Thoughts on Free-to-Play Multiplayer Games

Recently, I was asked for my thoughts on free-to-play multiplayer games.  Not to toot my own horn, but I was rather satisfied with my response.  toot toot

Now, for your first question.  I saved it for last as it is a large question.  I know that the free-to-play market has grown drastically in the past several years.  It appears to have followed the trend of casual games becoming more popular that are also free to play.  One could also argue that it ties into culture as well.  People are always expecting more for less.  Also, with several economic slumps, people tend to cut back on entertainment.  When times are good, a $15 a month subscription isn't terrible, but that’s also a lot of money when it adds up over the years.  Given the choice of a free-to-play game that is close to what is offered with a subscription-based title, people will tend to go with the free option.

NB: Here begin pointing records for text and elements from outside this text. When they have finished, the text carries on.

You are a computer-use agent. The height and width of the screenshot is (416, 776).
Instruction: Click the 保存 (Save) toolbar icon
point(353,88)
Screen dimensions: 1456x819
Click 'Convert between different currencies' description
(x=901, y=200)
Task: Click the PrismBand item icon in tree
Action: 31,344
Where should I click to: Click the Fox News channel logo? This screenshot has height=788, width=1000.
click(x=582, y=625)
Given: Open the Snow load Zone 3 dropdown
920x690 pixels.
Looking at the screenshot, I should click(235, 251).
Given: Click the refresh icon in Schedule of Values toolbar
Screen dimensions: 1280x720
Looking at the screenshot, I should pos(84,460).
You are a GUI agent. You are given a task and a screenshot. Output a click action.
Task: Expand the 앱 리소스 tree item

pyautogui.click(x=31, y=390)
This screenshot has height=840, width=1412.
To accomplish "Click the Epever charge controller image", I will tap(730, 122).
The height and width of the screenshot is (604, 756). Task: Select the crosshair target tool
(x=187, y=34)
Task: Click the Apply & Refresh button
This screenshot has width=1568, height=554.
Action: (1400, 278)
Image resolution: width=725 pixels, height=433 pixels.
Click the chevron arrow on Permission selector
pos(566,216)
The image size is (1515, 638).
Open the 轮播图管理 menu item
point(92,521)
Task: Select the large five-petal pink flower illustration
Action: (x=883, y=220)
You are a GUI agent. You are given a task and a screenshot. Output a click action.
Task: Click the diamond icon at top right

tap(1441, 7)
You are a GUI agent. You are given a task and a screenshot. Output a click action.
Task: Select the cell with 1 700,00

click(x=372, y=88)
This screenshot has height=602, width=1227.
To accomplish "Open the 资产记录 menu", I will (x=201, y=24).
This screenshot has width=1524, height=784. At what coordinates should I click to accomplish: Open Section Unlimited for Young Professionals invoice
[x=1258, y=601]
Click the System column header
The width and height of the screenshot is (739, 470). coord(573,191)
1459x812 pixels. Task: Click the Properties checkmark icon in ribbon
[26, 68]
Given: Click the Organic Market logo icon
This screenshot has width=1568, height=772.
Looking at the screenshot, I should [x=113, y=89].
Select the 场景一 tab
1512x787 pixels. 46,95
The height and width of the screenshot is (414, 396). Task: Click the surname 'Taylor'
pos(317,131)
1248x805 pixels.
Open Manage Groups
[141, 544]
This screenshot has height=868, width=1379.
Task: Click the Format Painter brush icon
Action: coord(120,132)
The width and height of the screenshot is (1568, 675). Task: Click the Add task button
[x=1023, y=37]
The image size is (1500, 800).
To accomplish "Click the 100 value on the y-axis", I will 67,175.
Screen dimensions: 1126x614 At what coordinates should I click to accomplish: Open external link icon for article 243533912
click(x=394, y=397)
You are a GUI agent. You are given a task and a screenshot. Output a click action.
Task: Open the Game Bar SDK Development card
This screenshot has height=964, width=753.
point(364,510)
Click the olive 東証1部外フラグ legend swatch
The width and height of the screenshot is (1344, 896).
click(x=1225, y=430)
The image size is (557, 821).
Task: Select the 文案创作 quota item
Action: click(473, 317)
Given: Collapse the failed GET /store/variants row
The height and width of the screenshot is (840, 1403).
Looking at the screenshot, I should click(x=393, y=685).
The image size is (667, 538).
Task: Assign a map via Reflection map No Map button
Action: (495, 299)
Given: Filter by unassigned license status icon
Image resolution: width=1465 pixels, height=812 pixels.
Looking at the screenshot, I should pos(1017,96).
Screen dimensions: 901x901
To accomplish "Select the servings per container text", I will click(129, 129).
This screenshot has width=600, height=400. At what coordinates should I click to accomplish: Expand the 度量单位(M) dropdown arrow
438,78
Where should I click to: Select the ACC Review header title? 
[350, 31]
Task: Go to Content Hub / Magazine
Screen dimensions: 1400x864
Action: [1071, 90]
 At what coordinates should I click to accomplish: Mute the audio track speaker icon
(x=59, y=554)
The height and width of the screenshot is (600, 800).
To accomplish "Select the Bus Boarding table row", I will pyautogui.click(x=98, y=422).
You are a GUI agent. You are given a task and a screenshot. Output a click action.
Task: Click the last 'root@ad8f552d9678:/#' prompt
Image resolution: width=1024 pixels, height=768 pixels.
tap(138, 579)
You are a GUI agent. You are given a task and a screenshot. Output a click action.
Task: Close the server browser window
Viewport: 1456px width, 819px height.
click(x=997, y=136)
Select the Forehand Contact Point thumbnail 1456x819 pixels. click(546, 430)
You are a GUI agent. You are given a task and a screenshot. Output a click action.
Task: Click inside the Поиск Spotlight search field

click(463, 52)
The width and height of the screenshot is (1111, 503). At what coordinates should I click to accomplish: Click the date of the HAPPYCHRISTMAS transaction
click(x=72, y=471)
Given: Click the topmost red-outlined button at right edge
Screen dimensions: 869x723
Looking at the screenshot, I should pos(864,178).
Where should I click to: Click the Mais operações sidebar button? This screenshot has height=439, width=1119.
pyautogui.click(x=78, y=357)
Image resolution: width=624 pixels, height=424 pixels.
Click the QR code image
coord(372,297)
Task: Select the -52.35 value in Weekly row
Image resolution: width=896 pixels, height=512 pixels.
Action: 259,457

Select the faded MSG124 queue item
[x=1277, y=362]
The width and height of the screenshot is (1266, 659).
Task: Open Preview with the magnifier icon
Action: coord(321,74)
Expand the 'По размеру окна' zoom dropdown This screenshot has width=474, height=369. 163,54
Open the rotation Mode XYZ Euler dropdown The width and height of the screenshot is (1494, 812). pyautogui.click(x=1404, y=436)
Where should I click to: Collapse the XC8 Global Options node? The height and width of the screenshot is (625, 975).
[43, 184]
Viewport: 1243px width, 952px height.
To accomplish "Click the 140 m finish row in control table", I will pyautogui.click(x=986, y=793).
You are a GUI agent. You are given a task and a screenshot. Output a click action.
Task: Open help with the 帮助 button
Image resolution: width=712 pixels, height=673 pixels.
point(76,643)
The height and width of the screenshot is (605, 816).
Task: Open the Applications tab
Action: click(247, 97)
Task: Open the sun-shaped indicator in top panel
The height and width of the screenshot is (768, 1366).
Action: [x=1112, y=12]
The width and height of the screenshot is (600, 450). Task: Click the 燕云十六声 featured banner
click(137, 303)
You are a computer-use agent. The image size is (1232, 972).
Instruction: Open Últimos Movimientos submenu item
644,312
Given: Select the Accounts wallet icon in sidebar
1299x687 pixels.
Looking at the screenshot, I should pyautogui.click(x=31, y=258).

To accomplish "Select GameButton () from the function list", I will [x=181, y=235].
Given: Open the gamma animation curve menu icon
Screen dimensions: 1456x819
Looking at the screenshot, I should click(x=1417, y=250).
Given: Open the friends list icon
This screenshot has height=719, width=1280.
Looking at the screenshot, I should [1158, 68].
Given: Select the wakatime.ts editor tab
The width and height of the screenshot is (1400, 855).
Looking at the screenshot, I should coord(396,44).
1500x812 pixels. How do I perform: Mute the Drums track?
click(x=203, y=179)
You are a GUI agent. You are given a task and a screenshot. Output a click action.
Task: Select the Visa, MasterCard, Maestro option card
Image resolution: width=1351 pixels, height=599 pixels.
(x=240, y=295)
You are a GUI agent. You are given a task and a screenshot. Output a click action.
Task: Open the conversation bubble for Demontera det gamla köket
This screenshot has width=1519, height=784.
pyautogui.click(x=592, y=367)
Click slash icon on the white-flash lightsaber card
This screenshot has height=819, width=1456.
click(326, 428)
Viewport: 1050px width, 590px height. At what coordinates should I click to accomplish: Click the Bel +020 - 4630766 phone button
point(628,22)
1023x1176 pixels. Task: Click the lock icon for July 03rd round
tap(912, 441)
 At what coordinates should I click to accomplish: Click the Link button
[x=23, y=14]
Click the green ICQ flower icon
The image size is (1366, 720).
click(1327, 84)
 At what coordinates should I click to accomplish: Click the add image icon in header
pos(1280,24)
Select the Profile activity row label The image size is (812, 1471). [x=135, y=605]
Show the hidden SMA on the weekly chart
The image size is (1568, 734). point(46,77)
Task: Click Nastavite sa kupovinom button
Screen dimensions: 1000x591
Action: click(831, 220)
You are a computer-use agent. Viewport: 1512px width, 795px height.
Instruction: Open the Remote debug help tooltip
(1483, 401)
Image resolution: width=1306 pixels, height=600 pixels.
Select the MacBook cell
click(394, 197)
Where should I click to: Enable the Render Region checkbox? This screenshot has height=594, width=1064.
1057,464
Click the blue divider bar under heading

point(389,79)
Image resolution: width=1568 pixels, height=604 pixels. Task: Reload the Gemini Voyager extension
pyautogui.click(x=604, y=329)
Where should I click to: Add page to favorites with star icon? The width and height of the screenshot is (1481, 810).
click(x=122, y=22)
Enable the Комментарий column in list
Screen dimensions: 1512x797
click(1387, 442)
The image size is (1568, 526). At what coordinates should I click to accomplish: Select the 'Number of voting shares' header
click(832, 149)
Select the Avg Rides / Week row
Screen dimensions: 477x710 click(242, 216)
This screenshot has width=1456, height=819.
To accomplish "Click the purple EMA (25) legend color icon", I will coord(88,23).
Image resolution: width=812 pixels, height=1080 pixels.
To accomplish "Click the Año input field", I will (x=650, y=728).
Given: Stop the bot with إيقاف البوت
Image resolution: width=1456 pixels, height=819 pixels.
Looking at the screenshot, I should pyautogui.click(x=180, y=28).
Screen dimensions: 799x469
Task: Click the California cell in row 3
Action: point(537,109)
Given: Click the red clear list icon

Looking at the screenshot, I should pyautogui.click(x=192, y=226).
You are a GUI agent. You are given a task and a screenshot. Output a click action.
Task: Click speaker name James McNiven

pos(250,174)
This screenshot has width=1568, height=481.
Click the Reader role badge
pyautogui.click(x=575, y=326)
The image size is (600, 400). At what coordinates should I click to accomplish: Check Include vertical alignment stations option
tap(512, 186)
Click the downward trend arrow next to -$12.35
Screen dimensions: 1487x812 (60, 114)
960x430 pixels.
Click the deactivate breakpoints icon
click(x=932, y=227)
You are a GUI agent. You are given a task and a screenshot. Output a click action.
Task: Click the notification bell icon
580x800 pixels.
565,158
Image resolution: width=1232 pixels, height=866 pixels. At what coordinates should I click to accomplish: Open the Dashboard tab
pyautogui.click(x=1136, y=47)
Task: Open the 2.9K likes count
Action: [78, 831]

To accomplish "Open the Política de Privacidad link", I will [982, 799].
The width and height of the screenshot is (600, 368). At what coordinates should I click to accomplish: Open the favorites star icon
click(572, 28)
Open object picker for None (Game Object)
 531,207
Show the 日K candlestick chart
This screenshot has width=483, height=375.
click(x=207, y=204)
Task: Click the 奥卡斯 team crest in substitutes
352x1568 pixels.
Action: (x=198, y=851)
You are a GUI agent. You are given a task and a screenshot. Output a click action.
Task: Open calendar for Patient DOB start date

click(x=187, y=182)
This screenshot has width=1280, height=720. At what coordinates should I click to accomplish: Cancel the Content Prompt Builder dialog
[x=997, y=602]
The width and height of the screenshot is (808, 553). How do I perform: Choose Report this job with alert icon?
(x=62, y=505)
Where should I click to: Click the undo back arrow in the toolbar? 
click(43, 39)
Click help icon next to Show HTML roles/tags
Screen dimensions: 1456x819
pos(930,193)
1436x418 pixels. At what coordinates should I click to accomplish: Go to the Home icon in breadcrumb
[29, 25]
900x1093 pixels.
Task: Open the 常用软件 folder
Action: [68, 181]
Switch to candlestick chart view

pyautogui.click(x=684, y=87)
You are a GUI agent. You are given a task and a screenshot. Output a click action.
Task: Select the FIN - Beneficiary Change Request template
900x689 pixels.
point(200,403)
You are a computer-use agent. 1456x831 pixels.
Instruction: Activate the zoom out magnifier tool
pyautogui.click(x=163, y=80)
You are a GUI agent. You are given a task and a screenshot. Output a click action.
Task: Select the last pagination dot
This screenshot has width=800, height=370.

But, if it weren't a successful business model, development studios and publishers wouldn't opt for producing free-to-play titles.  More and more games are following the free-to-play model and several have boasted increased revenue as a result of the switch.  While there are still a handful of titles that require an initial purchase or subscription fee, the vast majority are moving to or have moved to the free-to-play model.

What this does is flood the market with all manner of games.  From incredibly well made titles like Path of Exile to the laughably bad like League of Angels, there are a plethora of titles to choose from.  In my past experiences, it depends on the market and target audience.  For the most part, the vast majority are of a low to mediocre quality.  These titles tend to originate from the Asian markets and drunkenly stagger over the line of intellectual theft and outright plagiarism.  That being said, there are some marvelous titles that make it easy to forget those other lackluster releases.

The other concern I have with the rise in free-to-play multiplayer titles is the fragmentation of an audience.  Gamers are always looking for the next big thing.  Couple that with our society’s shrinking attention span and you’ll be inclined to agree that most folks usually play several titles simultaneously.  This can make it hard for a developer to foster a community within their own game.  But it also serves as motivation to continually provide compelling content to players in effort to retain them and boost their own revenue.

That all being said, a game is a game.  They can be terrible or they can be brilliant.  I feel it is the responsibility of the person covering the game to present how it plays and what players can expect in the fairest manner possible.  While I may not personally like a game for aesthetic reasons or a character motivations I don’t agree with, I am only one person.  My job as a writer is to educate my audience.  And in that, I strive to do my absolute best.